* **REQUIRED ACTION**:
In one to three sentences, explain why, according to the rendering text below, VR and CR share the problem of potentially masking findings in datasets.

━━ PAGE EXTRACT ━━

Both, VR and CR have the same general rendering concept in common: segmentation of data based on voxel attenuation and use of colour look-up tables taking into account opacity and brightness. As a consequence, both VR and CR share also the same problem of potentially masking findings in datasets by inappropriate use of rendering parameters and by adjacent structures [3]. Albeit CR currently is only provided by a single vendor in a pre-clinical research tool with still limited display options, CR can provide the same advanced display functions such as VR including flying-through, flying-around and multiple views of the volume data with independent parameters in equal segments of the displayed window [2, 6].

Due to the abovementioned similarities between CR and VR, there are no major differences in the visualization of CT image data when regarding the diagnostic value of the presentation. Similar to VR, we found that particularly high-contrast structures such as contrast-enhanced vessels and bones can be depicted with high quality also with CR. At the same time, we found a major improvement of CR for the perception of depth and soft tissue structures providing a more photo-realistic depiction of human anatomy and disease.

━━━
━━ INFORMATION SHOWN ━━

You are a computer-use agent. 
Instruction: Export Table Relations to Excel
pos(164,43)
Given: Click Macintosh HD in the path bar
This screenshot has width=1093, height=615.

━━━
━━ INFORMATION SHOWN ━━

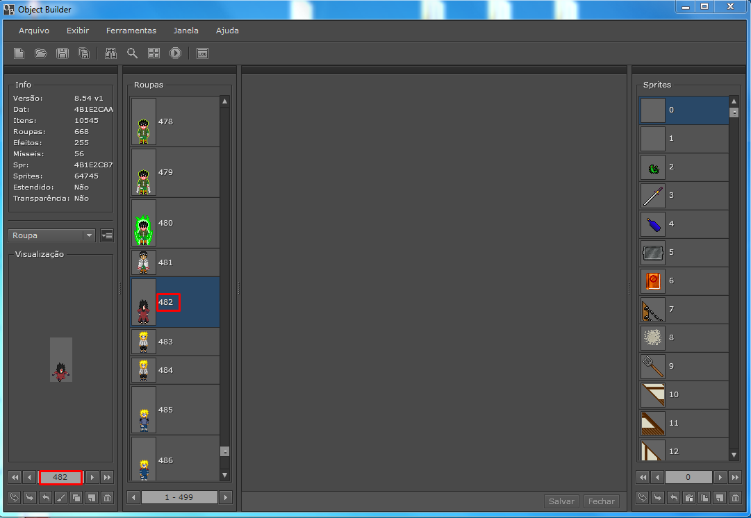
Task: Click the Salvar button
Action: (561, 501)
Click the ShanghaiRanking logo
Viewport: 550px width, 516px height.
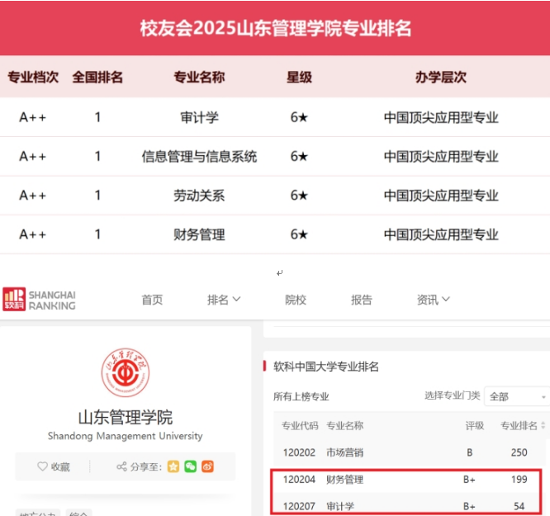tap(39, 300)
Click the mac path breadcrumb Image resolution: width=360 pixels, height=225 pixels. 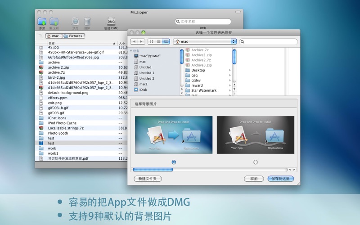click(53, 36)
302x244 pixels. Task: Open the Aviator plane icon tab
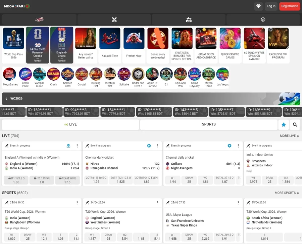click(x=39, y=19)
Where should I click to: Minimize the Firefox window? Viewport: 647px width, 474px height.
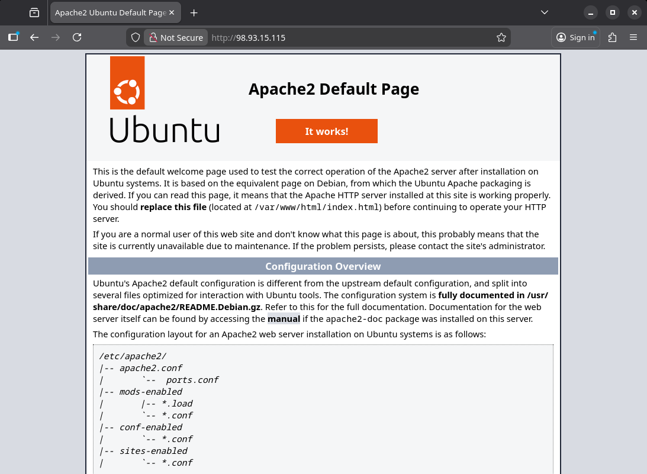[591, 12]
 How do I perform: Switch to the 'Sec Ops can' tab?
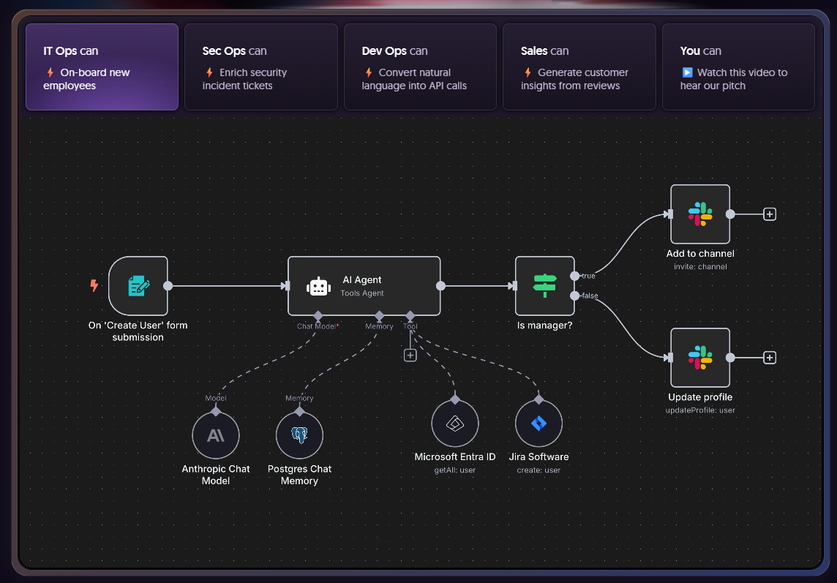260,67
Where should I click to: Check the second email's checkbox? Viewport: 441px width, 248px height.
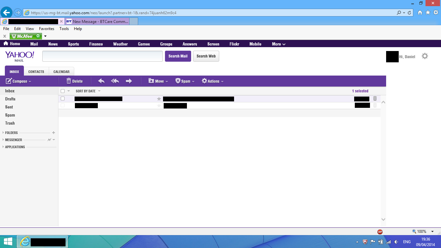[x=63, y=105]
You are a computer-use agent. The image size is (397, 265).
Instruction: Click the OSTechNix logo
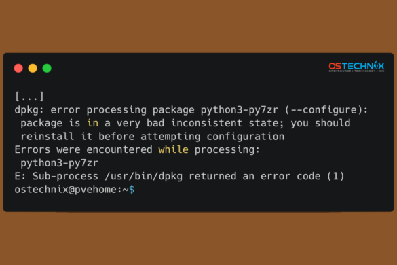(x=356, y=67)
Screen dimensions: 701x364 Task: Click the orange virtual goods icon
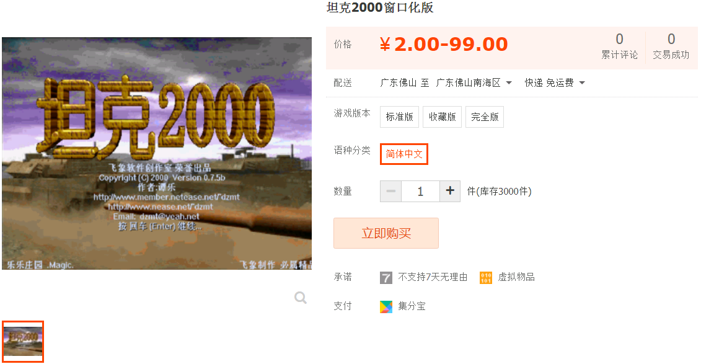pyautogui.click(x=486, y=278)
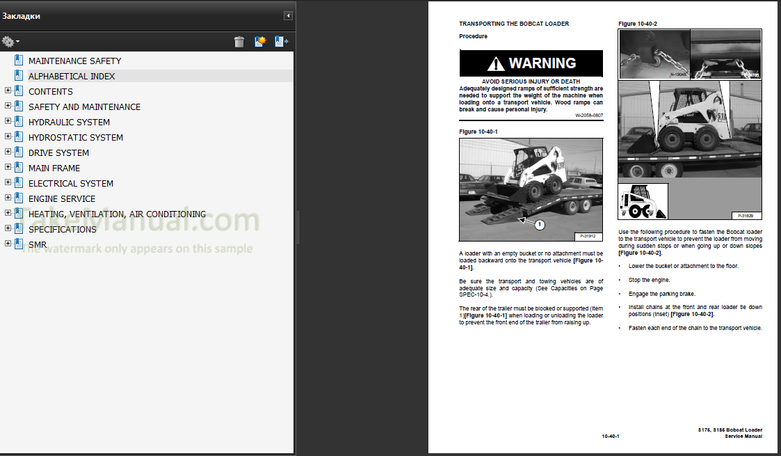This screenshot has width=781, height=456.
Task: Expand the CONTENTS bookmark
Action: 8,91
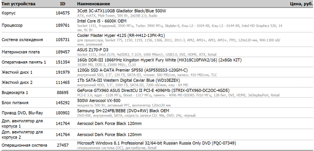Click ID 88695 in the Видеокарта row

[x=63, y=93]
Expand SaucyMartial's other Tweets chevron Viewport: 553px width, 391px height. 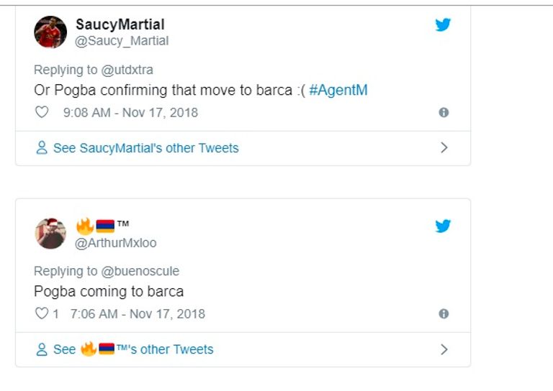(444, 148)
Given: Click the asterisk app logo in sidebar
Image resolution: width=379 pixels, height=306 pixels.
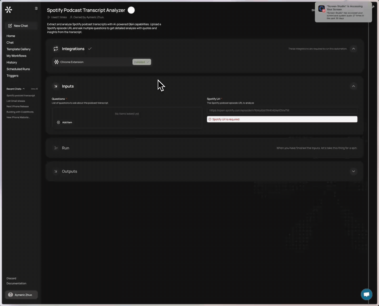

━━━

* **SOLUTION FOR THIS PROBLEM**:
VR and CR share this problem because they have the same general rendering concept. Both segment data by voxel attenuation and use color look-up tables that take opacity and brightness into account. As a result, in either method, findings can be masked by inappropriate rendering parameters and by adjacent structures.